__WHAT YOU WILL DO__:
Only the lines from the one containing "Task: Select the" to the end of the data below belong in the answer, each repeated exactly; no pictures.

● ● ● ● ● ● ●

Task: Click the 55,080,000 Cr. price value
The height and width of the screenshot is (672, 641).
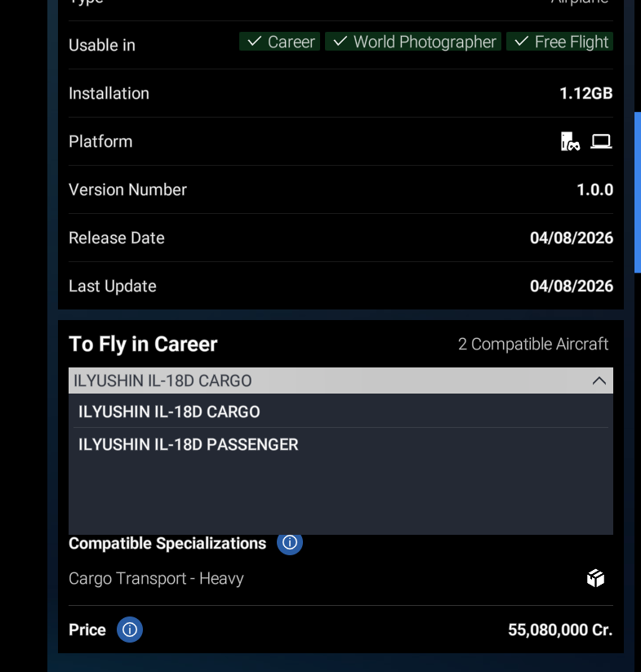Action: point(560,630)
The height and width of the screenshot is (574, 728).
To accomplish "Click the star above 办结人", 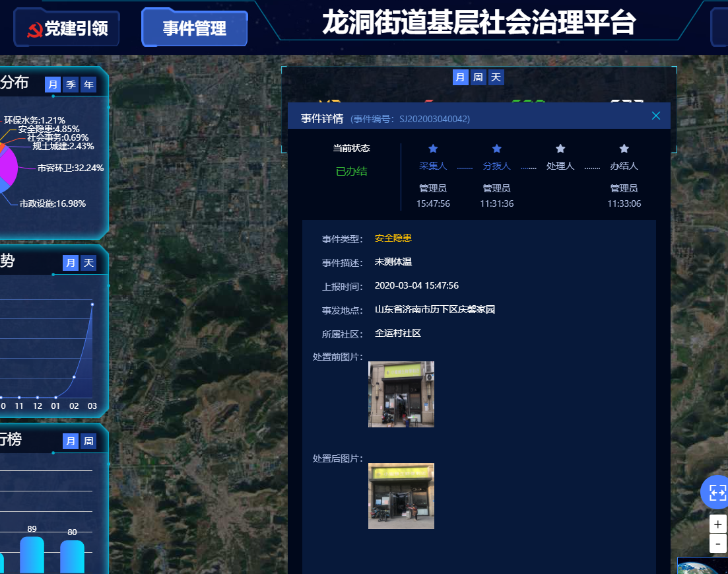I will 624,149.
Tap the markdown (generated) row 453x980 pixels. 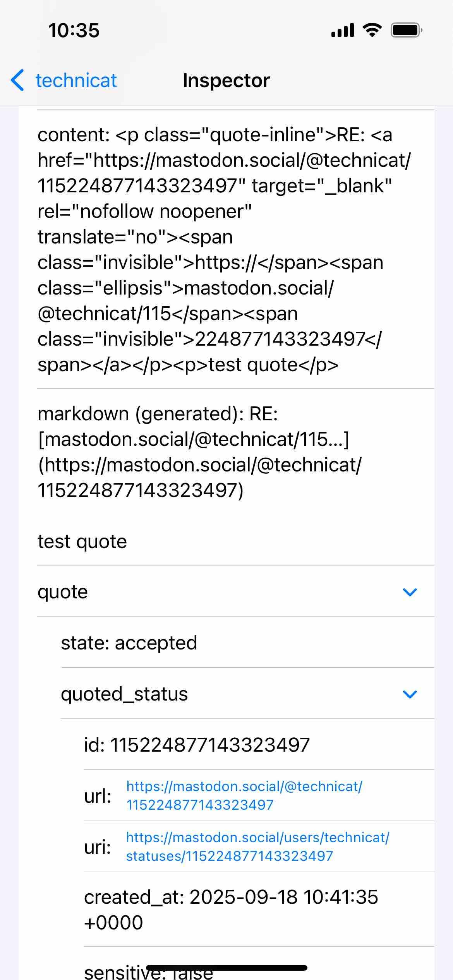point(236,477)
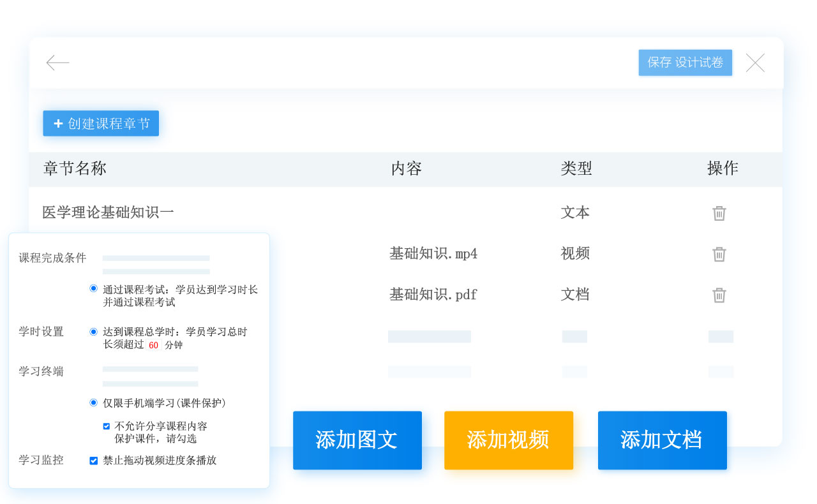Select 通过课程考试 radio option
Screen dimensions: 817x504
tap(94, 288)
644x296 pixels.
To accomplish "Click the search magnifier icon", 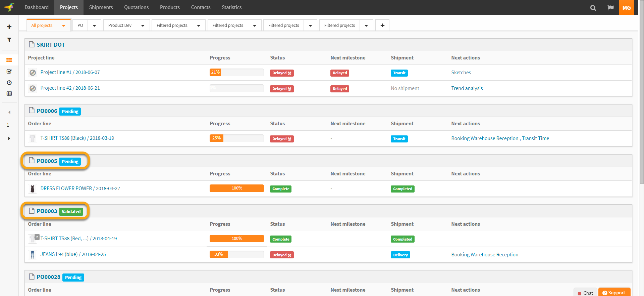I will point(593,8).
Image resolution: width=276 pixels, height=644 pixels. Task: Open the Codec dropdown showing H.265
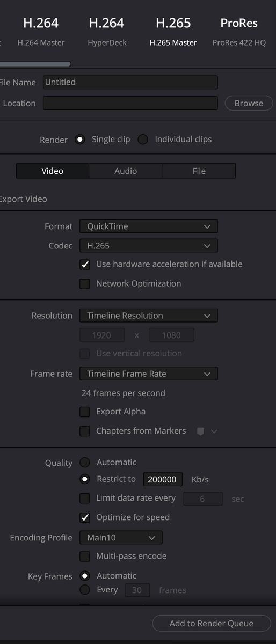click(x=149, y=246)

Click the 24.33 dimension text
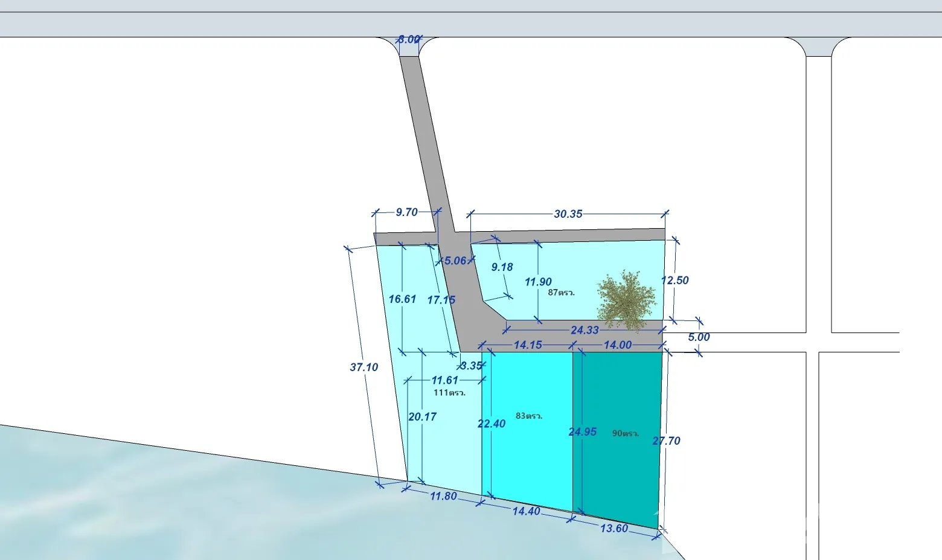[x=584, y=330]
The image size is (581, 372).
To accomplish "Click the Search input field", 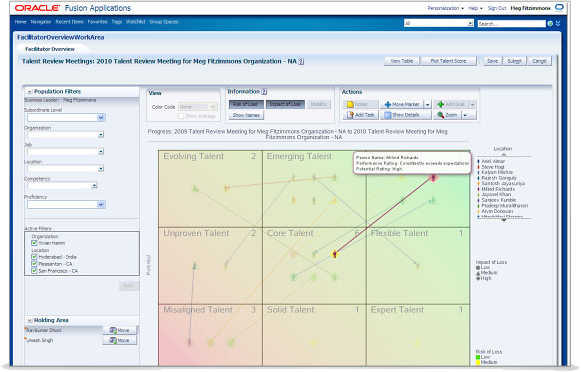I will 511,24.
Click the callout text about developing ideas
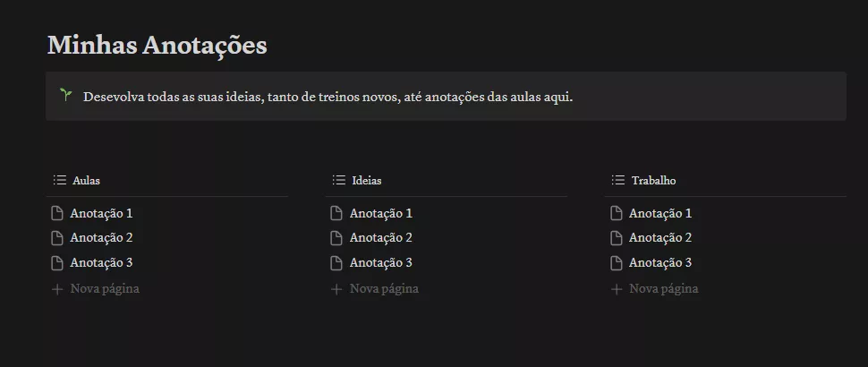 (x=328, y=97)
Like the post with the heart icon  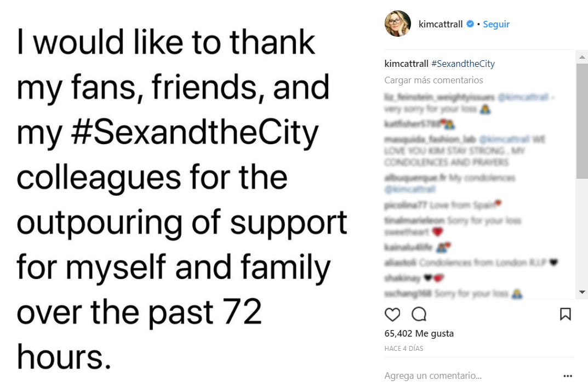(392, 314)
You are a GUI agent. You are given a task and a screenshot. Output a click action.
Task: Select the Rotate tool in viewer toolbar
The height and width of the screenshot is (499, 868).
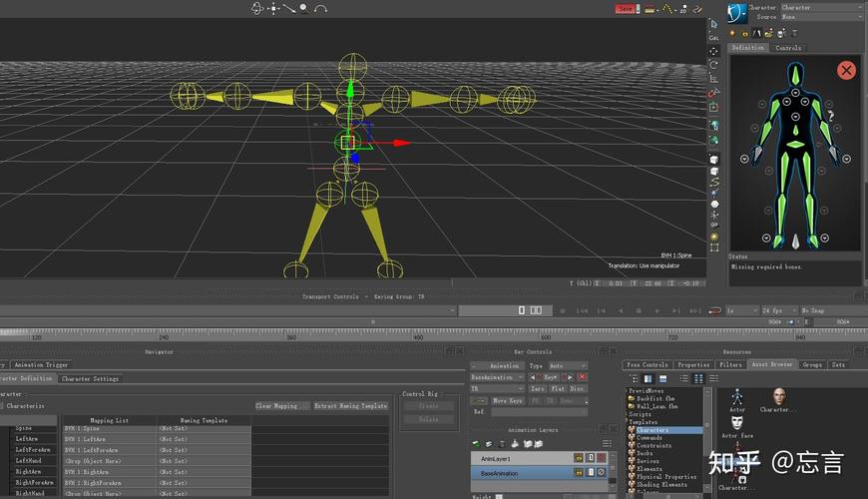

● ● ● ● ● ● ●

__RESULT OF THE EXERCISE__:
Task: Select the Rotate tool in viewer toolbar
The height and width of the screenshot is (499, 868).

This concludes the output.